What you are asked to do –
Every entry needs to be given again exactly as it reads.

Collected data
# # # #

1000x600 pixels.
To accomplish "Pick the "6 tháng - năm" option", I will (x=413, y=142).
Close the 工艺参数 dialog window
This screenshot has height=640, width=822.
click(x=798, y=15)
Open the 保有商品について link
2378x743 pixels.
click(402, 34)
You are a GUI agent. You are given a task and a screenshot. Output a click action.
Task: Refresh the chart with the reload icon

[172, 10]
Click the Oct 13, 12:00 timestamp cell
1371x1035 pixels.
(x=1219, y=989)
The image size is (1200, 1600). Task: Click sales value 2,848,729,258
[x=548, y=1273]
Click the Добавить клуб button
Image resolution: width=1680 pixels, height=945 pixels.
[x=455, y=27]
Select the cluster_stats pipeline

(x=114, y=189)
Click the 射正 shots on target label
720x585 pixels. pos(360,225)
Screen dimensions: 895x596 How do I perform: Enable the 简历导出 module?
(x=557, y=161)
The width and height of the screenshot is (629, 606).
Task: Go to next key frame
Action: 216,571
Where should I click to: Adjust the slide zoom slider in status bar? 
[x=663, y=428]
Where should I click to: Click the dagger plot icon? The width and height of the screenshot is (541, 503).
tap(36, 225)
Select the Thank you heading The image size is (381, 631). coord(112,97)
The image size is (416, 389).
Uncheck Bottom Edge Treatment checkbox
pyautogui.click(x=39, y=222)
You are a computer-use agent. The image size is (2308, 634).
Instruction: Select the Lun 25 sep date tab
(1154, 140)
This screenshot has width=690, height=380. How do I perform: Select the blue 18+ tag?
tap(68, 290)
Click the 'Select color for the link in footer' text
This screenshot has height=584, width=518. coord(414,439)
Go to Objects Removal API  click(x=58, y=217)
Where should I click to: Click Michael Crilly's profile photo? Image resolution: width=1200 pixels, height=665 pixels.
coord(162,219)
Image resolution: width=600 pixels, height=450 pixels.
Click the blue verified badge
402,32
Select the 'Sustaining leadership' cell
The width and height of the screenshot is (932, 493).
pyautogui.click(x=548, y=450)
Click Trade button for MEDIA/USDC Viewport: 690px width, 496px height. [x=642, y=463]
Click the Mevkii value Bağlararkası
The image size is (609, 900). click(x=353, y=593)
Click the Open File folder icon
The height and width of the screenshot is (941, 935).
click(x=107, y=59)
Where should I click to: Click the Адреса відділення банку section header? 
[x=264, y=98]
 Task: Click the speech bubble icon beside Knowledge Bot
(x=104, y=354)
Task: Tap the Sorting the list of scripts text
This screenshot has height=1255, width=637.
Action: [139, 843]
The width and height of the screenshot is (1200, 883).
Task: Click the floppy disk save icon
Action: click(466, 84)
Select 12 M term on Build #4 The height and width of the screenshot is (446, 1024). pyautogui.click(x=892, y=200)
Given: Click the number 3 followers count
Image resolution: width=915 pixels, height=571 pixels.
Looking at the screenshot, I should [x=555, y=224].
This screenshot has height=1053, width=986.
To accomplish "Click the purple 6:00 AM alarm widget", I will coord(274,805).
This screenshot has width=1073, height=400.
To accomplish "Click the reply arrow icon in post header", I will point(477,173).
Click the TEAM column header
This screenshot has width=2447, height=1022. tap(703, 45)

# # # #

Answer space –
1000x600 pixels.
To accomplish "Pick the "6 tháng - năm" option", I will (x=413, y=142).
Close the 工艺参数 dialog window
This screenshot has height=640, width=822.
click(x=798, y=15)
Open the 保有商品について link
2378x743 pixels.
click(402, 34)
You are a GUI agent. You are given a task and a screenshot. Output a click action.
Task: Refresh the chart with the reload icon

[172, 10]
Click the Oct 13, 12:00 timestamp cell
1371x1035 pixels.
(x=1219, y=989)
The image size is (1200, 1600). Task: Click sales value 2,848,729,258
[x=548, y=1273]
Click the Добавить клуб button
Image resolution: width=1680 pixels, height=945 pixels.
[x=455, y=27]
Select the cluster_stats pipeline

(x=114, y=189)
Click the 射正 shots on target label
720x585 pixels. pos(360,225)
Screen dimensions: 895x596 How do I perform: Enable the 简历导出 module?
(x=557, y=161)
The width and height of the screenshot is (629, 606).
Task: Go to next key frame
Action: 216,571
Where should I click to: Adjust the slide zoom slider in status bar? 
[x=663, y=428]
Where should I click to: Click the dagger plot icon? The width and height of the screenshot is (541, 503).
tap(36, 225)
Select the Thank you heading The image size is (381, 631). coord(112,97)
The image size is (416, 389).
Uncheck Bottom Edge Treatment checkbox
pyautogui.click(x=39, y=222)
You are a computer-use agent. The image size is (2308, 634).
Instruction: Select the Lun 25 sep date tab
(1154, 140)
This screenshot has width=690, height=380. How do I perform: Select the blue 18+ tag?
tap(68, 290)
Click the 'Select color for the link in footer' text
This screenshot has height=584, width=518. coord(414,439)
Go to Objects Removal API  click(x=58, y=217)
Where should I click to: Click Michael Crilly's profile photo? Image resolution: width=1200 pixels, height=665 pixels.
coord(162,219)
Image resolution: width=600 pixels, height=450 pixels.
Click the blue verified badge
402,32
Select the 'Sustaining leadership' cell
The width and height of the screenshot is (932, 493).
pyautogui.click(x=548, y=450)
Click Trade button for MEDIA/USDC Viewport: 690px width, 496px height. [x=642, y=463]
Click the Mevkii value Bağlararkası
The image size is (609, 900). click(x=353, y=593)
Click the Open File folder icon
The height and width of the screenshot is (941, 935).
click(x=107, y=59)
Where should I click to: Click the Адреса відділення банку section header? 
[x=264, y=98]
 Task: Click the speech bubble icon beside Knowledge Bot
(x=104, y=354)
Task: Tap the Sorting the list of scripts text
This screenshot has height=1255, width=637.
Action: [139, 843]
The width and height of the screenshot is (1200, 883).
Task: Click the floppy disk save icon
Action: click(466, 84)
Select 12 M term on Build #4 The height and width of the screenshot is (446, 1024). pyautogui.click(x=892, y=200)
Given: Click the number 3 followers count
Image resolution: width=915 pixels, height=571 pixels.
Looking at the screenshot, I should [x=555, y=224].
This screenshot has height=1053, width=986.
To accomplish "Click the purple 6:00 AM alarm widget", I will coord(274,805).
This screenshot has width=1073, height=400.
To accomplish "Click the reply arrow icon in post header", I will point(477,173).
Click the TEAM column header
This screenshot has width=2447, height=1022. tap(703, 45)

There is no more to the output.